The bad: The system is brimming with bloatware, and a physical switch for GPU modes is confusing.
The bottom line: A sharp-looking mainstream laptop with decent graphics and some configuration flexibility, the IdeaPad Y570 is a solid alternative to some of the better-known consumer laptop brands.
If you're shopping for a midsize 15.6-inch laptop, there are a lot of choices out there, to put it mildly. For example, Dell and HP make several perfectly fine machines in this category, Dell with its midrange Inspiron and higher-end XPS lines, and HP with its midrange Pavilion and higher-end Envy lines. Lenovo's IdeaPad also merits a look, and the Y570 model is a 15-inch laptop that looks and feels very high-end, but can be configured anywhere from $799 to $1,149.

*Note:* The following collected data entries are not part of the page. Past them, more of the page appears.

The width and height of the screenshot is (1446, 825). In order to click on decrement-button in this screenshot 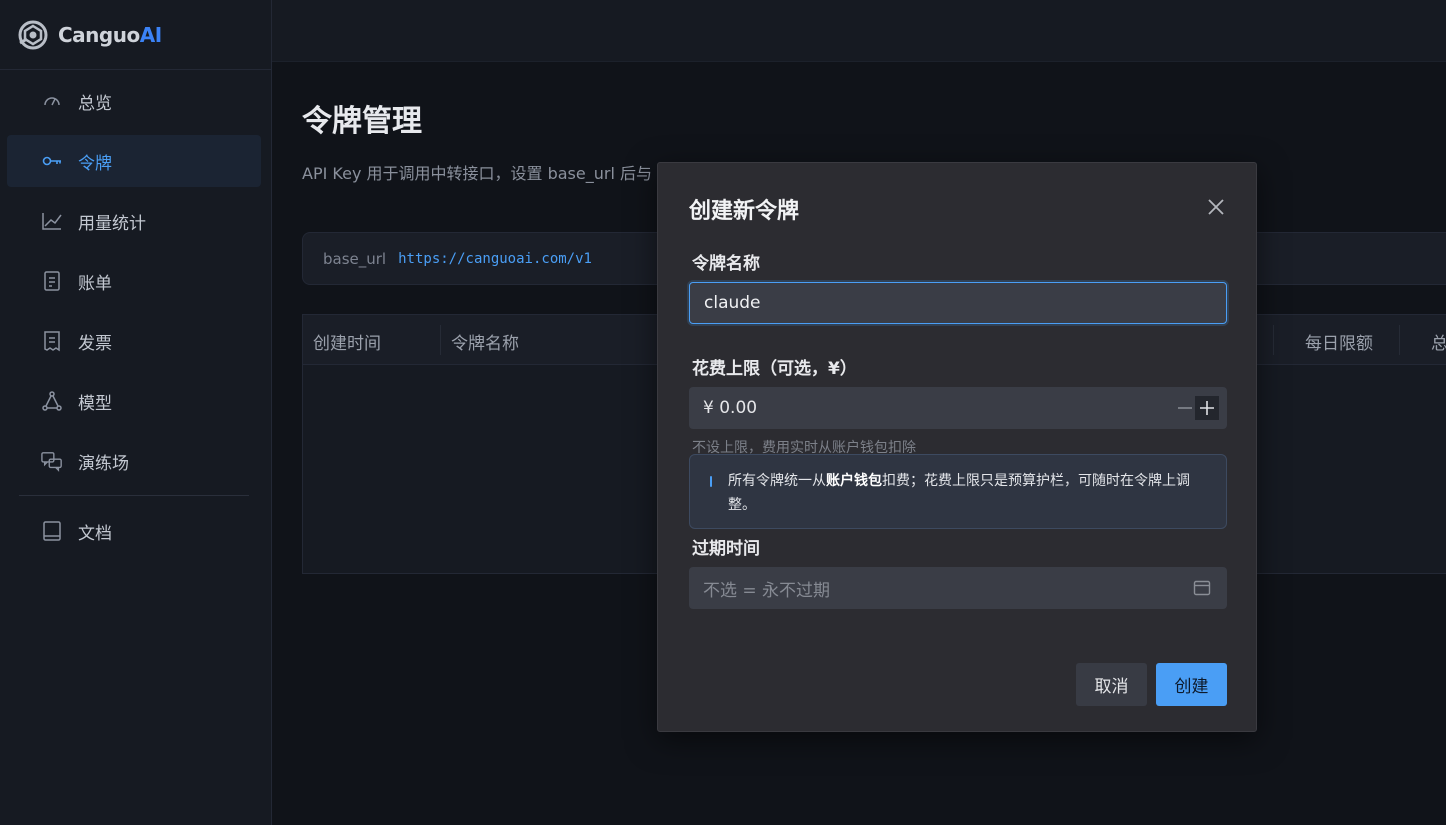, I will do `click(1185, 408)`.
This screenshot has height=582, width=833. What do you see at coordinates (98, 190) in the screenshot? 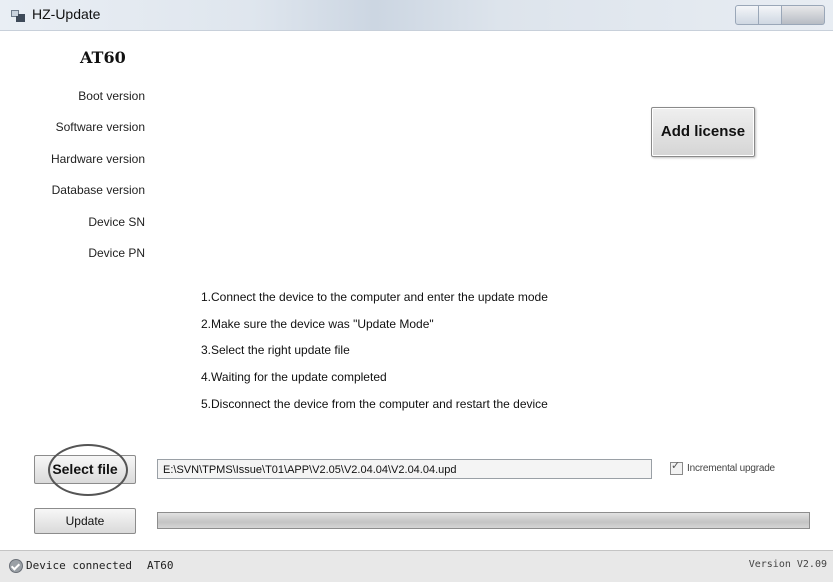
I see `database-version-label: Database version` at bounding box center [98, 190].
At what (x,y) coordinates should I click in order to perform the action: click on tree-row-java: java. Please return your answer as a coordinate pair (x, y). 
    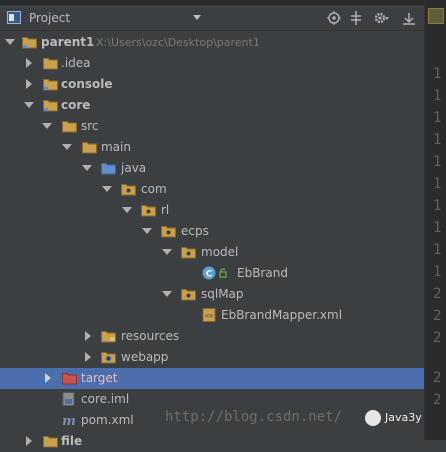
    Looking at the image, I should click on (212, 168).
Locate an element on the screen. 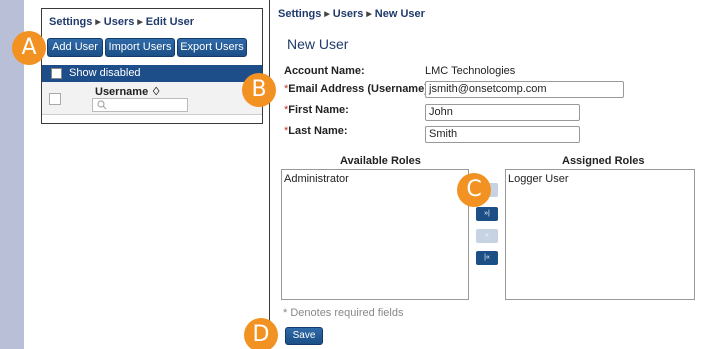  account-name-label: Account Name: is located at coordinates (324, 71).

Our version hits close to the perfect middle ground, coming in at $849. For that, you get an Intel Core i5 2410M CPU (which we've seen in laptops as inexpensive as $579), but also Nvidia's GeForce 555M GPU. The 4GB of RAM and 500GB hard drive are standard (or maybe even a little subpar for an $849 laptop), but Lenovo's design savvy and helpful software make up for it. It's also worth noting that Lenovo currently has the same model, but with a larger 750GB hard drive and Blu-ray, discounted to $799 for an unspecified period of time.